|Date Published||10 January 2019|
The New Iberia Blues
When the crucified body of a young woman is found floating on a cross near the estate of a local boy made good as a freelance Hollywood director, Cajun detective Dave Robicheaux and his new partner Bailey Ribbons, investigate.
As the Louisiana rural landscape, which plays such a haunting and lyrical part in the stories is changed by Gulf tides, lack of preservation and thoughtless, profit-grabbing development and its French/Cajun Deep South culture is overwhelmed by the modern world, is there a place left for stories which incorporate American history, social justice, moral ambiguity, personal loyalty and a raging white, middle-class guilt-trip?
Robicheaux and his former partner and friend Clete Purcell are flawed, but well-intentioned throwbacks to what some Americans see as the golden days of the 1950s. If this is Robicheaux’s ‘do not go gently into that good night’ moment, Burke never allows the weight of his heroes’ histories to even threaten to overwhelm the storyline.
Robicheaux and his ‘guardian angel’, the drunken, violent, simplistic John Wayne character that is the former Marine Purcell, are beginning to feel weighed down by advancing age. They battle on, clinging to the knowledge that although ‘we would never change the world ... the world would never change us’, despite threats from dark forces within and outside on the lives of Robicheaux, his loved ones, and the people of New Iberia.
Burke is the undisputed master of Southern noir and the story opens with the first of a series of ritualistic murders – a woman crucified and floating on a cross near the estate of a local boy made good, freelance Hollywood director Desmond Cormier. As Robicheaux and his new partner, the beautiful Bailey Ribbons, investigate, he becomes convinced that either the enigmatic Cormier or one of his entourage is deeply involved in the killings.
Robicheaux’s clumsy over-protectiveness causes strained relations with daughter, Alafair – perhaps not incidentally the name of Burke’s own daughter – now a novelist and screenwriter who is working on a film with Cormier. And when he finds himself attracted to the much-younger Bailey, his mind is filled with ‘thoughts and desires that boded well for no one’.
Haunting flashbacks to Vietnam; sheriff Helen Soileau doing her best to limit the fall-out from Robicheaux’s self-destructive impulses; organised crime and its grip on Hollywood; and the misty bayou itself, where the silent spirits of the Confederate dead mingle with Robicheaux’s own lost, all provide a suitable background to this tangled plotline.
The ritual/tarot theme of the murders is intriguing, although perhaps under-developed with its connection overwhelmed by the complicated plot threads. But in a ghostly flash-back which lends credence to the swansong theory, there is a return for one of Burke’s greatest creations, Smiley Wimple, the crazy, but curiously moral, contract killer whose childlike attitudes allied to a ruthless professionalism, instantly raises the pace and tone every time he appears.

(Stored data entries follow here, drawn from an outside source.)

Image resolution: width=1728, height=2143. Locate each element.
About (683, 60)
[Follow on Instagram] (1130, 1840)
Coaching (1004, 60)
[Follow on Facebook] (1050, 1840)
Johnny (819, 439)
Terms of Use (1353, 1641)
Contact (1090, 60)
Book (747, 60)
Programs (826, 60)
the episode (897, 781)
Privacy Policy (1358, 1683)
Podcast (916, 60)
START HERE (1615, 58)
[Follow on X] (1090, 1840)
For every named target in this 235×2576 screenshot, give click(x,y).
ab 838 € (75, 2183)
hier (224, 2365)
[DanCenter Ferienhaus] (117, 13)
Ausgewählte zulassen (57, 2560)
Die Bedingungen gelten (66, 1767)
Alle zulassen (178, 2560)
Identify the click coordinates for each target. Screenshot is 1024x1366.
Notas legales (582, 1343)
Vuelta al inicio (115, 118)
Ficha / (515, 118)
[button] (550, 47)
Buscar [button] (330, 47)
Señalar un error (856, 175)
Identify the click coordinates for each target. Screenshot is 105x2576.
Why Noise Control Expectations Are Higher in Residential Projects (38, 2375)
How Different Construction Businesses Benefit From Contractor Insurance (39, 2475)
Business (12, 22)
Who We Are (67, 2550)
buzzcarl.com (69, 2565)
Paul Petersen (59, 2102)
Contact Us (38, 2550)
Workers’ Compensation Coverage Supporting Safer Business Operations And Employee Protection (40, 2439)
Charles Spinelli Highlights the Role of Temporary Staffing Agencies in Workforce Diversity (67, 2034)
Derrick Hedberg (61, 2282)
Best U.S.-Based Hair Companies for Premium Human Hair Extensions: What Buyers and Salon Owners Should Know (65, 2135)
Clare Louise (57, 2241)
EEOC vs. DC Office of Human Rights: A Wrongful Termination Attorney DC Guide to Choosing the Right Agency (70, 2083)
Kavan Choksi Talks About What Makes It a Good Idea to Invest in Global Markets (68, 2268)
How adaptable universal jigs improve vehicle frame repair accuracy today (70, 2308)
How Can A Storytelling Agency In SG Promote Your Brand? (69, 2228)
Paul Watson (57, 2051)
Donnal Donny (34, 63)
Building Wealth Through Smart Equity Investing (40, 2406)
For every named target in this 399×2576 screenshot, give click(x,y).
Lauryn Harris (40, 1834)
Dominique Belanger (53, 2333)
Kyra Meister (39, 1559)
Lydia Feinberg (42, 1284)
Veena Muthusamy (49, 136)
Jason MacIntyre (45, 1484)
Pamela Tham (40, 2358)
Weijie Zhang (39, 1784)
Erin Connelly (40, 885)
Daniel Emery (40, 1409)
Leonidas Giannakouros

The ending is perhaps the weakest part and the final chapter is not either Burke’s – or therefore Robicheaux’s – finest hour. That comes much earlier, when the detective is finally forced to confront the realisation that he is becoming old, and that his time as the hand of justice and decency has passed.
If this is to be the end of Robicheaux, it is a more than adequate conclusion, a nostalgic goodbye to much-loved characters who fans actually travelling to New Iberia and the bayous to see the settings of these wonderful stories for themselves.
As for Burke’s uniquely indulgent writing, as close to prose-poetry as you’re likely to find in the crime genre, which has brought him two Edgars and a CWA Gold Dagger, his innate understanding of the nature of good and evil and the mesmerising ability to paint a vivid picture of a scene or character marks a true master of his craft.